Le 12 février 2023, l'Association de la Sommellerie Internationale élira son nouveau Meilleur Sommelier du Monde. SommelierS International s'est intéressé à la préparation au concours de deux candidats dont les titres ont permis une qualification directe au concours : Valéria Gamper, gagnante du titre de Meilleur Sommelier des Amériques, et Salvatore Castano, Meilleur Sommelier d'Europe et Afrique.
 

Salvatore Castano et Valeria Gamper
 

Comment vous préparez-vous au concours, tant pour la partie théorique que pratique ?

V.G. : Je suis un calendrier d'études, qui comprend théorie, service et dégustations. J'essaie d'être réaliste quant au temps que je peux consacrer aux études et de répartir logiquement les sujets. Même si ce n'est jamais assez, je commence généralement la préparation 4 ou 5 mois à l'avance.

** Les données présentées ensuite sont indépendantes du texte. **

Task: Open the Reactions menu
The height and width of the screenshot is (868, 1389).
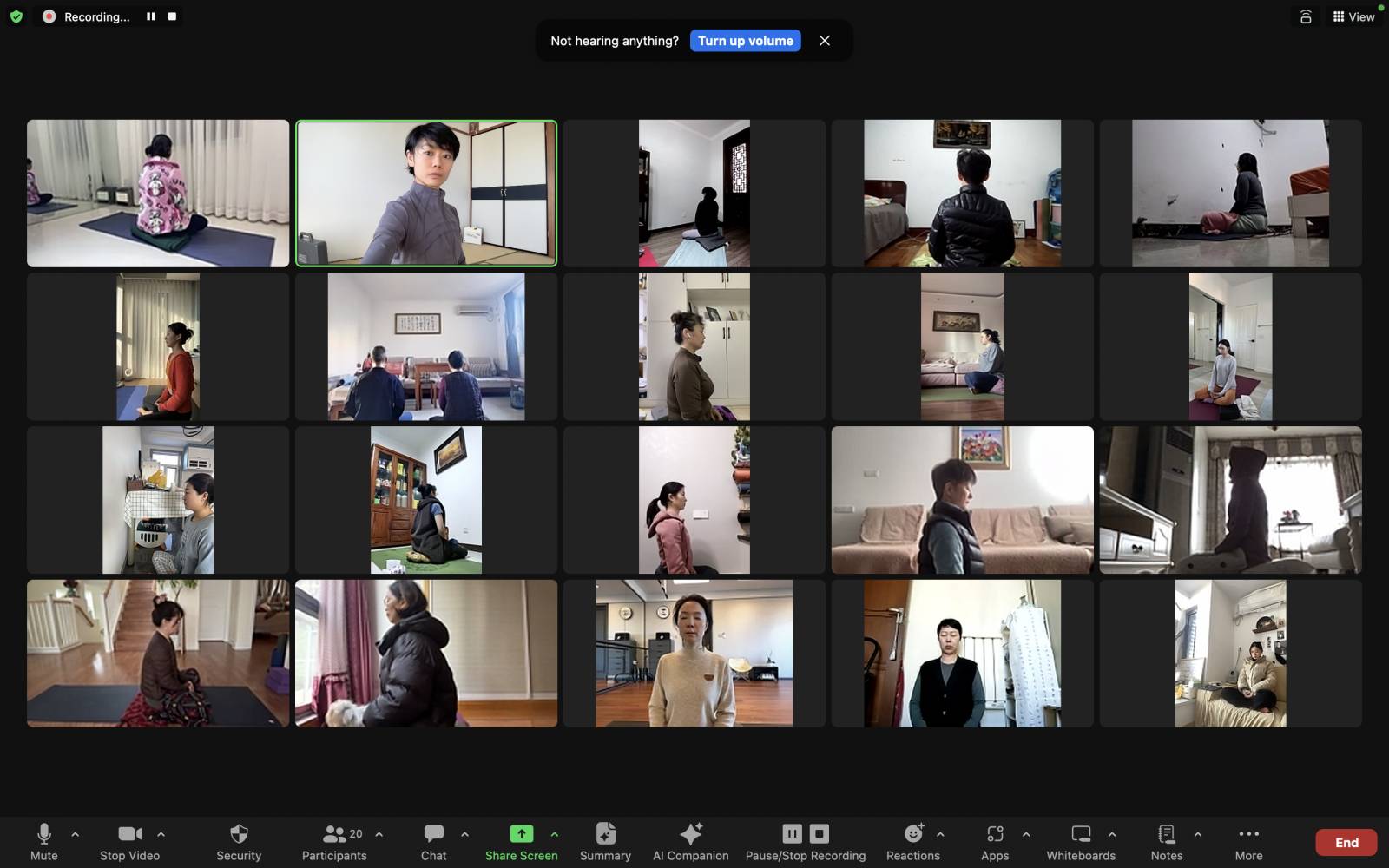Action: (x=912, y=835)
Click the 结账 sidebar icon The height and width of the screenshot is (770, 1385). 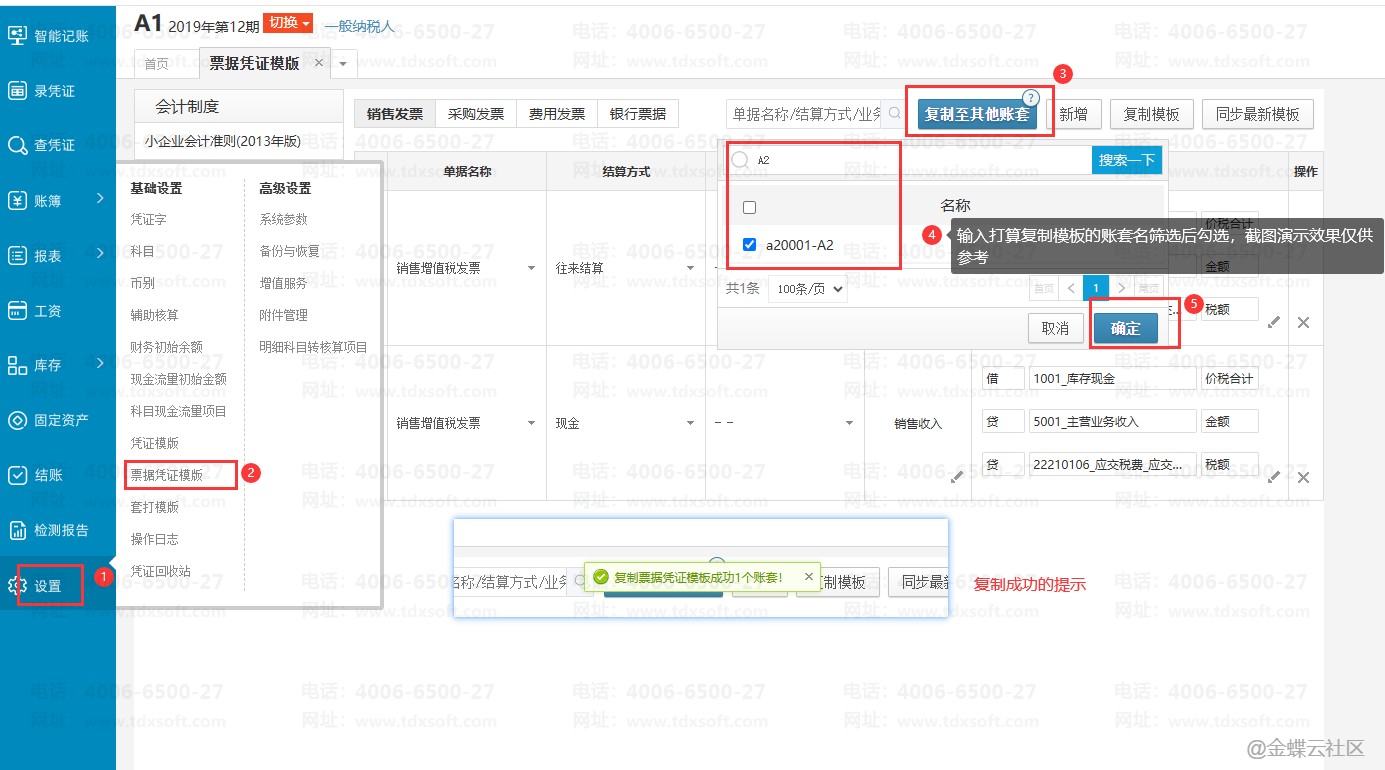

S.C. : Comme vous le savez, la théorie est la partie la plus difficile et prend le plus de temps à préparer. Je n'ai pas beaucoup de temps pour étudier, mais j'essaie de le faire pendant mon temps libre, pendant mes repas, dans le métro en allant au travail. La partie pratique est la plus simple à mon avis, car c'est quelque chose que l'on fait tous les jours au travail, servir les clients et déguster les vins.

 

Comment obtenez-vous les cuvées pour la formation ? Avez-vous des sponsors ?

V.G. : J'achète généralement les vins chez un distributeur, donc j'obtiens de meilleurs prix, et j'utilise un Coravin. Certaines caves m'ont envoyé quelques échantillons, ce qui m'a vraiment aidé. La dégustation en groupe est également utile et vous pouvez apprendre beaucoup les uns des autres.

S.C. : Je n'ai ni sponsor ni formateur, je paye les vins que j'utilise pour me préparer.

 

Quelles épreuves attendez-vous et craignez-vous le plus ?

V.G. : Toute l'expérience est stressante. Même si j'ai travaillé de nombreuses années en service, le pire moment pour moi, c'est quand on vous appelle pour aller dans LA salle pour les tâches de service ! Vous marchez dans le couloir, vous vous tenez derrière la porte en attendant qu'ils l'ouvrent, puis vous entrez dans la pièce. C'est le moment le plus éprouvant pour les nerfs, même si la fin est amusante ! Et ce que j'aime le plus, ce sont les dégustations.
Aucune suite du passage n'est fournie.